» Text segment
** start **

I'am comparing different languages... I have selected a simple task (http request headers converter) for this benchmark. See my implementation of this task in J, example of input and example of output in attachment.

My implementation in J converts about 2000 headers per second (on my 3GHz Pentium 4).
Perl implementation converts about 6600 headers per second
C++ implementation converts about 10000 headers per second.

Is it possible to improve my J implementation?

PS:

Here is the task's description:

The parser shall take the file with the stream of the http requests with empty 
message bodies (as specified in RFC2616). The output of the
parser shall be the file consisting of the records separated by empty-line. The 
actions of the parser in case of invalid input
are explicitely unspecified.

Each record shall be in RFC822 headers format. That is, record consists of 
attribute/value pairs. Record attributes are stored one
per line. Beginning of the line is attribute name terminated with a colon 
followed by whitespace. Attribute names do not contain
whitespace; a dash is substituted instead. The attribute value is the entire 
remainder of the line, exclusive of trailing whitespace and
newline. A physical line that begins with tab or whitespace is interpreted as a 
continuation of the current logical line. A blank
line is a record terminator.

** end **

» Source data
** start **

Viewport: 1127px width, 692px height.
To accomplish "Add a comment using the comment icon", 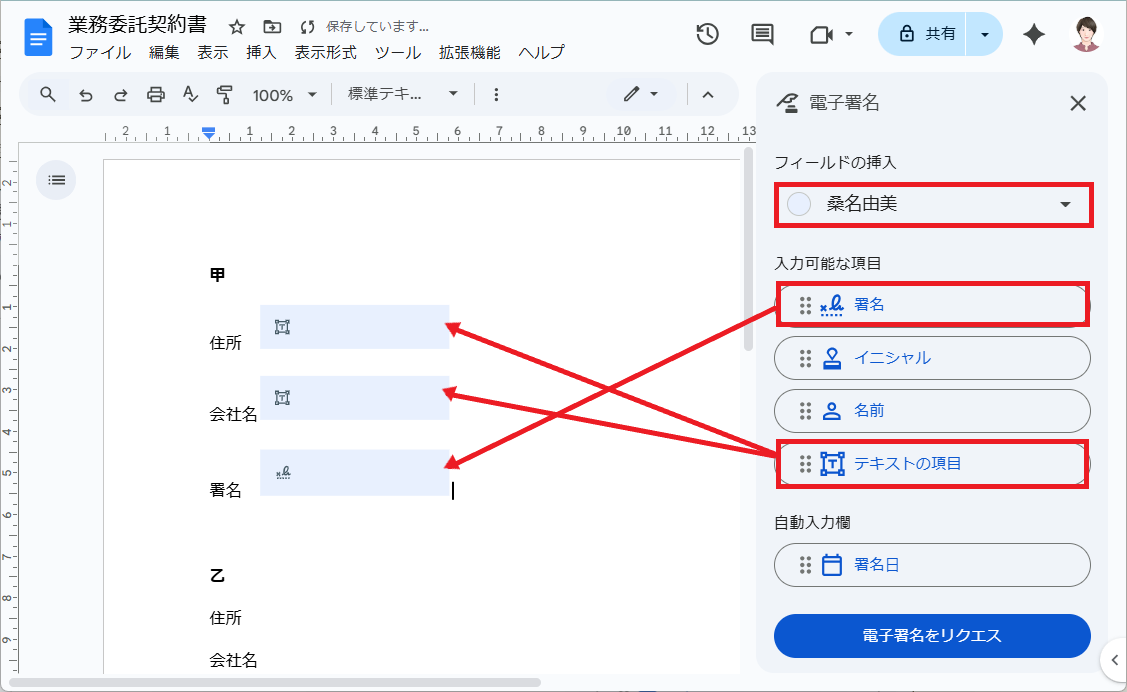I will [762, 34].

** end **

» The request
Reproduce word for word the stretch of the HTTP headers benchmark post above from "My implementation in" through "headers per second.".

» Reply to the exercise
My implementation in J converts about 2000 headers per second (on my 3GHz Pentium 4).
Perl implementation converts about 6600 headers per second
C++ implementation converts about 10000 headers per second.